I’m getting around to outlining my thoughts on Irvin McDowell’s plan for the campaign on Manassas. If you’ve been following along, you know that I am firmly of the opinion that McDowell’s intentions and expectations for the campaign have been grossly misrepresented over the years, with resulting, understandable effects on the analysis of the failure of his plans (keeping in mind that reasons for the failure of plans and reasons for defeat are two very, very different things). While I think I’m no longer completely alone in that opinion, and may never have been, I’m still pretty sure I’m in a very small minority.

anteffcoverIn the meantime, I’m reading a very interesting book by Bradley Graham, The Antietam Effect. I’ve heard rumblings about this book over the past few years (self published in 2012), but never saw it until stumbling over it in the Fredericksburg Battlefield visitor’s center. This is a collection of essays dealing with various topics of the campaign. It’s wide-ranging, even eclectic. The titles listed in the footnotes may leave you scratching your head at first glance but, trust me, there’s a point to everything (and yes, you have to read the notes). I don’t necessarily agree with all the author’s conclusions, but I love his approach and find it very similar to my own, on a basic level.

One passage I found particularly intriguing, and applicable with some bending to my own experience with the historiography of First Bull Run, can be found on page 175:

To make their views more compelling, some authors enlist the unspoken opinions of key players…They engage in a species of psychological projection – projecting their own internalized impressions onto important historical characters. This cognitive bias tends to shape analysis, and good scholarship devolves into advocacy for the favored view, and the ascription of the author’s opinions onto those who did not espouse them.

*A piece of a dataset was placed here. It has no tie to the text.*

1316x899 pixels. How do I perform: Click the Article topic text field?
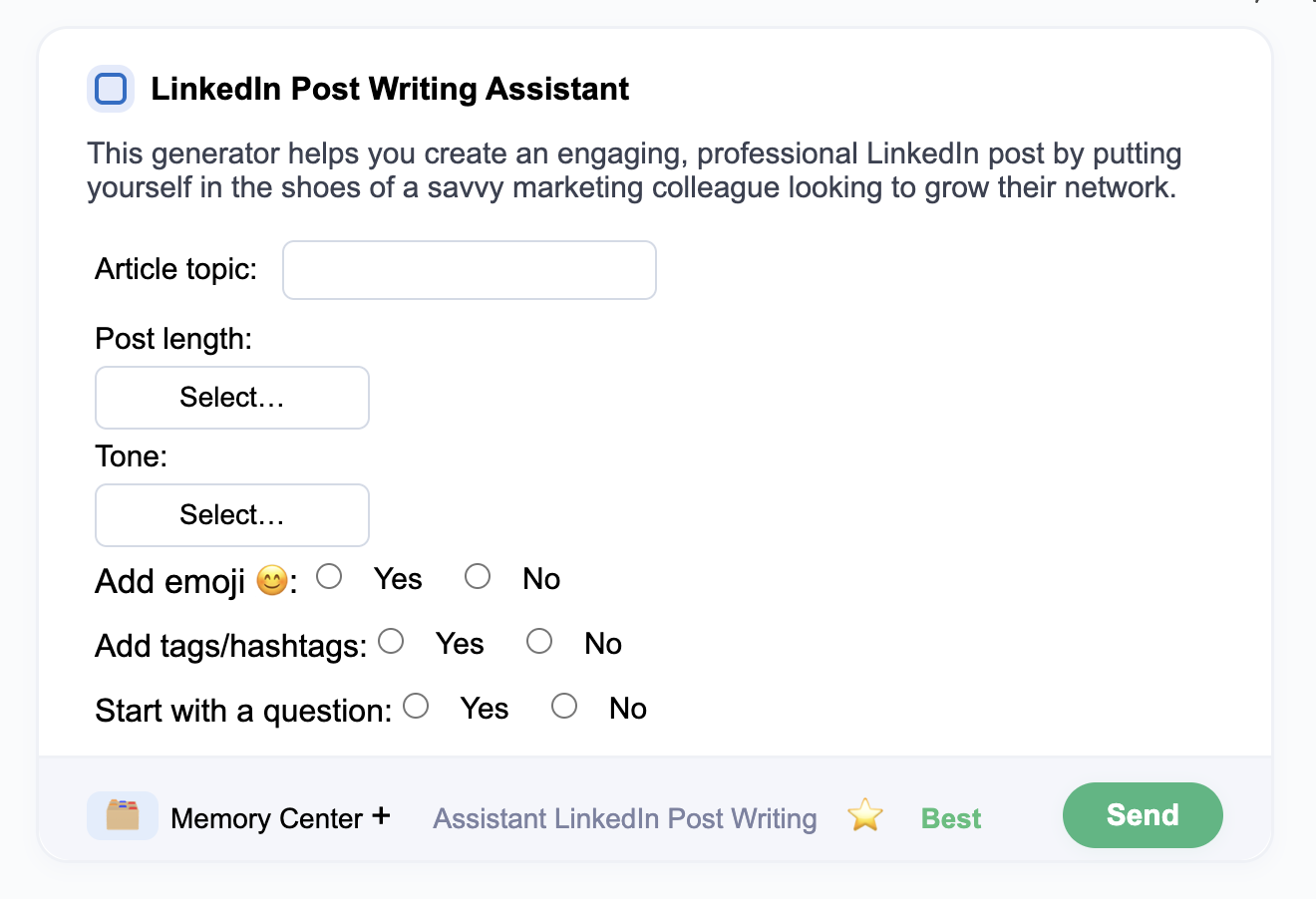tap(470, 270)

It seems to me that, when it comes to McDowell’s intentions and expectations, authors have developed impressions of what they must have been or should have been, and in the absence of confirming evidence projected those impressions as being those of the man himself. The strange thing to me is how consistently this has been done over the years, so that those impressions have become generally accepted. When the legend becomes fact…



3 responses

5 12 2016
Dale Fishel

Your closing paragraph reminds me of the maltreatment of General JB Hood by various authors, and how their portrayals became accepted as fact. Stephen Hoods books carefully researched over ten years reveal the truth. It isn’t easy to do but carefully questioning and researching source material is critical to creating history as accurately as humanly possible. Stephen Hood did just that.

Liked by 1 person

6 12 2016
John Hennessy

I read Brad Graham’s Antietam book in draft. My reaction was much like yours: this is different, this is interesting, this is thoughtful, this is well-writtenl. It’s not perfect, but it’s provocative, and we would do well to stop and ask the same sorts of questions he asks. I think I might have blurbed it, but if I didn’t then, I just did now.

Liked by 1 person

7 12 2016
Drew Wagenhoffer

I’d never heard of this one before now. Thanks for bringing it up. Count me as intrigued. Hopefully, my local ILL staff can find me a copy to borrow.